_Saved data entries_.
========

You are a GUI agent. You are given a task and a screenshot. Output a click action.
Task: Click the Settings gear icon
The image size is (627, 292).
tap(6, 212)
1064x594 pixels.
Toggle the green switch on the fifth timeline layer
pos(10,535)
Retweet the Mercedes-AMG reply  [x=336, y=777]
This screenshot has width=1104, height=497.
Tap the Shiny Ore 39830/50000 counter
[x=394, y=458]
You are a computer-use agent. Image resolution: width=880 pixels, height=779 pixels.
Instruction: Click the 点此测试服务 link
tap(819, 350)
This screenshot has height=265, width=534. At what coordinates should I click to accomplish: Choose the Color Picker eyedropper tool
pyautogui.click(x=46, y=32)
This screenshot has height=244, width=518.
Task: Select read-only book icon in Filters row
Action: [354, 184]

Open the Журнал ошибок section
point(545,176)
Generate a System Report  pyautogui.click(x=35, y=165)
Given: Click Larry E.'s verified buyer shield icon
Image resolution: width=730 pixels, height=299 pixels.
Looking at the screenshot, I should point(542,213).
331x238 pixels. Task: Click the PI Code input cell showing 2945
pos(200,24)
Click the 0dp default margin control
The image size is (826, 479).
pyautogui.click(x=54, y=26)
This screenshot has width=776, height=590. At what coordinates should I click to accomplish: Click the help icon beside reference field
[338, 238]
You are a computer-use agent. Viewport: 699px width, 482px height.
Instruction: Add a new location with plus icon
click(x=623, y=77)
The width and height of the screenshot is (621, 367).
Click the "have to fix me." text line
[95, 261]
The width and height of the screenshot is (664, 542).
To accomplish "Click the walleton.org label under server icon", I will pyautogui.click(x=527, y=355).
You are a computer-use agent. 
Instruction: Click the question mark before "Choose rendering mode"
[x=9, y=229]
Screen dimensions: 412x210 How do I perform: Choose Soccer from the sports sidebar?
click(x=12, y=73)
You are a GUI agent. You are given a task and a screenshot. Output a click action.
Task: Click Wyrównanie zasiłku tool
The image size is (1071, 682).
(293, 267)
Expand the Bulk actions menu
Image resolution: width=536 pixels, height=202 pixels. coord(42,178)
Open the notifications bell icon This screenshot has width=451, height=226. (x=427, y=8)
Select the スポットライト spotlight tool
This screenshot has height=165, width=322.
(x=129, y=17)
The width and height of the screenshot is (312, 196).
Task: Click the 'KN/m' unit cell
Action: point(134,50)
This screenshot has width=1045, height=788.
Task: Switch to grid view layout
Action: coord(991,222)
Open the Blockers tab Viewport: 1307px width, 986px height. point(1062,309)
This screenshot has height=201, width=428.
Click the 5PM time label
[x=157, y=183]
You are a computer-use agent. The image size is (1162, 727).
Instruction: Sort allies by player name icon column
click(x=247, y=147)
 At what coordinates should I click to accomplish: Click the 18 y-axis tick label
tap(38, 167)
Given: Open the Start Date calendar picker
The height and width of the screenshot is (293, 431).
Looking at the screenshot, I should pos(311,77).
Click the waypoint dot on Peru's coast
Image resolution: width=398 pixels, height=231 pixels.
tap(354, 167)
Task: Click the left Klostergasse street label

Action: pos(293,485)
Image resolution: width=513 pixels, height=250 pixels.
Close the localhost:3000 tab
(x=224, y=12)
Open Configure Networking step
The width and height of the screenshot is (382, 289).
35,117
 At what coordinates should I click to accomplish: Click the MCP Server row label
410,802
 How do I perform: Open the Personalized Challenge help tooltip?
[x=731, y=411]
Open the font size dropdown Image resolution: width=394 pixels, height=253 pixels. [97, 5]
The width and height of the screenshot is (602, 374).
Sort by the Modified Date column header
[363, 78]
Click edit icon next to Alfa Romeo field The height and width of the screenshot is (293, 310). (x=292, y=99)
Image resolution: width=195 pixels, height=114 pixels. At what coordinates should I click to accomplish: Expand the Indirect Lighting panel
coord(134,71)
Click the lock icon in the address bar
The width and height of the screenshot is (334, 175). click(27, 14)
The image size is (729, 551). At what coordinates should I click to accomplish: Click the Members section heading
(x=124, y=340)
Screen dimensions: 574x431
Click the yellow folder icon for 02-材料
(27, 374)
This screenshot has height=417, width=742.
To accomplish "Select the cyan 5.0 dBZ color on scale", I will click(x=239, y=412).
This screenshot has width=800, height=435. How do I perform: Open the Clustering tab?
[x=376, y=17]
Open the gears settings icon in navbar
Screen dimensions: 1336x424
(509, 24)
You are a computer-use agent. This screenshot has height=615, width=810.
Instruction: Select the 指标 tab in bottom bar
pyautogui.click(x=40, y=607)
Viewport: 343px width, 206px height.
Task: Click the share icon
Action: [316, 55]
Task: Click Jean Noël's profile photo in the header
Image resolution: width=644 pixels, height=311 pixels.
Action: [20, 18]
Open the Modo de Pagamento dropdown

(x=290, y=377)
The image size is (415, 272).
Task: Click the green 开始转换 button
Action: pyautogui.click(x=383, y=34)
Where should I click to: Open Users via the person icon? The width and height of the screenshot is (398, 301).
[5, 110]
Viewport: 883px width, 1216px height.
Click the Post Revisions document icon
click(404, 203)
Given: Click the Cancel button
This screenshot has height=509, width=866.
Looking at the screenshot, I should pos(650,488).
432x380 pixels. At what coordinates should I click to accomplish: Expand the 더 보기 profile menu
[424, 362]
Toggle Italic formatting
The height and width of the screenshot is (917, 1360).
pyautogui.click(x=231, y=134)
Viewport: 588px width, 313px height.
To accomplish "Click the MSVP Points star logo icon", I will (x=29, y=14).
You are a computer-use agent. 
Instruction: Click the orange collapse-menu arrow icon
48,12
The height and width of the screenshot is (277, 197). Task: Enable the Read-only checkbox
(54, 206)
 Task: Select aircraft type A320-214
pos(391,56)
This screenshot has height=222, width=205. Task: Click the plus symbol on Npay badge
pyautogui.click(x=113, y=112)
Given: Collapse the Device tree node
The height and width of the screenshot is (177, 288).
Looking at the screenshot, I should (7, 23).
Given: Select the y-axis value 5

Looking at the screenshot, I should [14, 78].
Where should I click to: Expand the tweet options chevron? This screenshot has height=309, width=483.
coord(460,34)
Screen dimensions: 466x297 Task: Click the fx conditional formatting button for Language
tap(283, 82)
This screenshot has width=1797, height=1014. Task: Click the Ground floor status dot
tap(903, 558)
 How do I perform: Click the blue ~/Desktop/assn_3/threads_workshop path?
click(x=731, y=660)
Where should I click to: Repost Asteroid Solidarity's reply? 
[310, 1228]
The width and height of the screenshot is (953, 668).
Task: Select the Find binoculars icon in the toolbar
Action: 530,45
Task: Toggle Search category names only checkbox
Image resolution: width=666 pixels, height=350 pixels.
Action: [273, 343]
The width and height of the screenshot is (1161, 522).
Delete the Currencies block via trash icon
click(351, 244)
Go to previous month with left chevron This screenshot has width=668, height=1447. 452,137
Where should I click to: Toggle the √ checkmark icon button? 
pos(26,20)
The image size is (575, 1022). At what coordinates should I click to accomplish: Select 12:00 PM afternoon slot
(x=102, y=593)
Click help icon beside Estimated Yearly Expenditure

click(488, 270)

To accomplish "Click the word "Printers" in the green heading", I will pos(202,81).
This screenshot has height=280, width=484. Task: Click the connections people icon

========

_Exercise objective_. Where a line of the data includes the string "agent", list that line.

_Reply to the task_.
You are a GUI agent. You are given a task and a screenshot. Output a click action.
You are a computer-use agent. Image resolution: width=880 pixels, height=779 pixels.
You are a computer-use agent. Viewport: 699px width, 482px height.
You are a computer-use agent. 
You are a GUI agent. You are given a task and a screenshot. Output a click action.
You are a computer-use agent. The image size is (1162, 727).
You are a computer-use agent. This screenshot has height=615, width=810.
You are a computer-use agent. 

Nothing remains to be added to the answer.